Она нехотя выползла из-под одеяла и села по-турецки. Он пристальным взглядом окинул её фигуру, снял надетую поверх майки рубашку и, подойдя, накинул ей на плечи:
- Оденься.
Она, презрительно покосившись на рубашку, иронично взглянула на него:
- Смущаешься?
- Нисколько, - парировал он и, после короткого молчания, добавил, - в квартире холодно.
Она, лениво потянувшись, закуталась в рубашку и перебралась на диван.
- Довезёшь меня домой?
- Если поторопишься, - он сделал вид, что просматривает какие-то бумаги и совершенно её не замечает.
- Мерзкая погода, - вздохнула она.
Он поднял на неё глаза и, некоторое время молча вглядываясь в лицо, пытался понять, о чём она думает. Наконец сказал:
- Послушай, неужели для тебя всё так...
- Просто, - резко оборвала она, - да, всё очень приземлённо. Давай называть вещи своими именами – каждый получил, что хотел. Вот и всё. А больше этого – нет.
- И ты даже не хочешь узнать, когда мы в следующий раз увидимся?
- Нашёл дуру! Пусть другие сохнут по тебе, ждут и мучаются. Я не хочу зависеть от твоей прихоти – «приеду – не приеду». Я сама себе хозяйка.
Теперь он немного понял её. Независимая. Но ему, лучше чем кому-либо, было видно, сколько воли и боли за этими жёсткими, даже пошлыми словами. Такая мягкая душа, избитая жизнью. И это в шестнадцать-то лет? Он понимал, но в то же время и боялся этой силы.

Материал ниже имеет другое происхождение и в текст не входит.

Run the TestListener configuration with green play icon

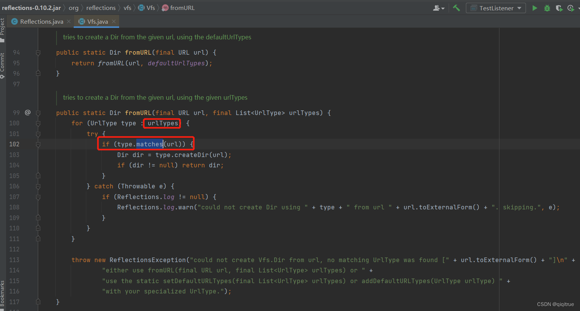(535, 8)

Вдруг, подчинясь какому-то странному порыву, он подошёл к дивану, прижал её к себе и стал гладить рукой по волосам. Реакции не последовало. Она просто тихонько прислонилась к нему. Он опустил глаза и стал рассматривать вьющиеся между пальцами светлые пряди, мерцавшие даже в этой серой мгле.
- У тебя красивые волосы.
Она отстранилась от него и пересела в угол дивана.

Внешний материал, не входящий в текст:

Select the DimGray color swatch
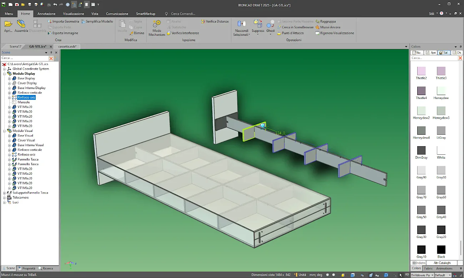Image resolution: width=464 pixels, height=278 pixels. pos(421,150)
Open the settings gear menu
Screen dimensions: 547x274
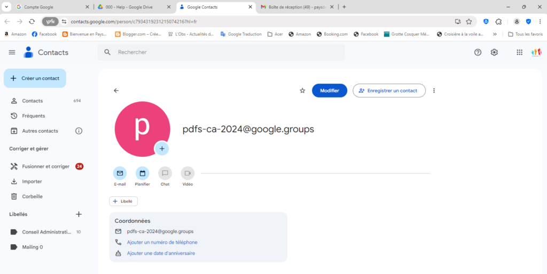[495, 52]
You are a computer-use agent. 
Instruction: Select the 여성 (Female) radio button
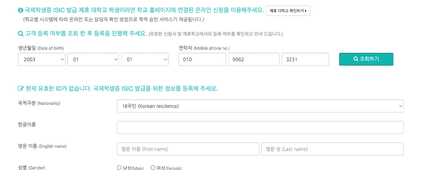(153, 168)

- Не нужно строить из себя нежного рыцаря, - это прозвучало укоризненно-саркастично. До сих пор ни одна девушка не разговаривала с ним в таком тоне. Но он понял, что ей простит всё.
- Понимаешь...
Она опять оборвала его, не дослушав:
- Не нужно дарить иллюзии. Все эти песочные замки рушатся. Не выдерживают они реальности. А правда всё равно одна. И не надо её приукрашивать, от этого совсем не легче.
- Что ты за пессимистка? – весело-укоризненно воскликнул он, пытаясь перевести этот гнетущий разговор в более лёгкое шутливое русло, а может даже и свести на нет. Эта девочка – как укор всей его жизни, всех этих лёгкостей поведения и разбитых наивностью сердец. Но он, впрочем, как и все, любил льстить себе и считать удовлетворение своих желаний – любых желаний – главной мотивацией в отношениях с людьми. Он, такой независимый и в личных отношениях никогда не думавший ни о ком, кроме себя, чувствовал себя виноватым. И почувствовать это его заставила шестнадцатилетняя девочка, наглым образом бросавшая ему в лицо его же правду жизни. До этого ему редко приходилось сталкиваться с подобными личностями, сильными своей правдивостью и разочарованием, мягкость и ранимость души которых прикрыта показной жестокостью и равнодушием.
Она была близка ему, но в то же время бесконечно далека. В душе он почувствовал взрыв раздражения и вдруг ясно понял, почему. Его бесило, Что есть в ней что-то неуловимое и новое для него, что он не может подчинить её себе. А она...
Он взглянул на неё. Что она делала, когда он здесь, рядом? Она сидела, повернувшись к окну, и усталым взглядом смотрела на дождь. Да, вот что его бесило. Ей было не важно – здесь он, нет его. Он удовлетворил её желание, и больше от него ничего не нужно. И вот теперь она, полчаса назад казавшаяся такой нежной и близкой, стала циничной и холодной, как-будто между ними пролегла арктическая полоса отчуждения.

В машине ехали молча.
Также молча он остановил у её дома и заглушил двигатель. По ветровому яростно барабанил дождь, размывая видневшиеся впереди фонари. Она слегка дёрнулась, как-будто хотела что-то сказать, но потом передумала и снова облокатилась спиной на сиденье. Ещё пол минуты прошло в молчании. Он просто не знал, что говорить. Она и так всё понимала. Они ведь оба реалисты. Он только повернулся и оглядел её профиль. В глазах её сверкнули фары проезжавшей мимо машины. Она была внешне спокойна и, казалось, не собиралась ничего говорить.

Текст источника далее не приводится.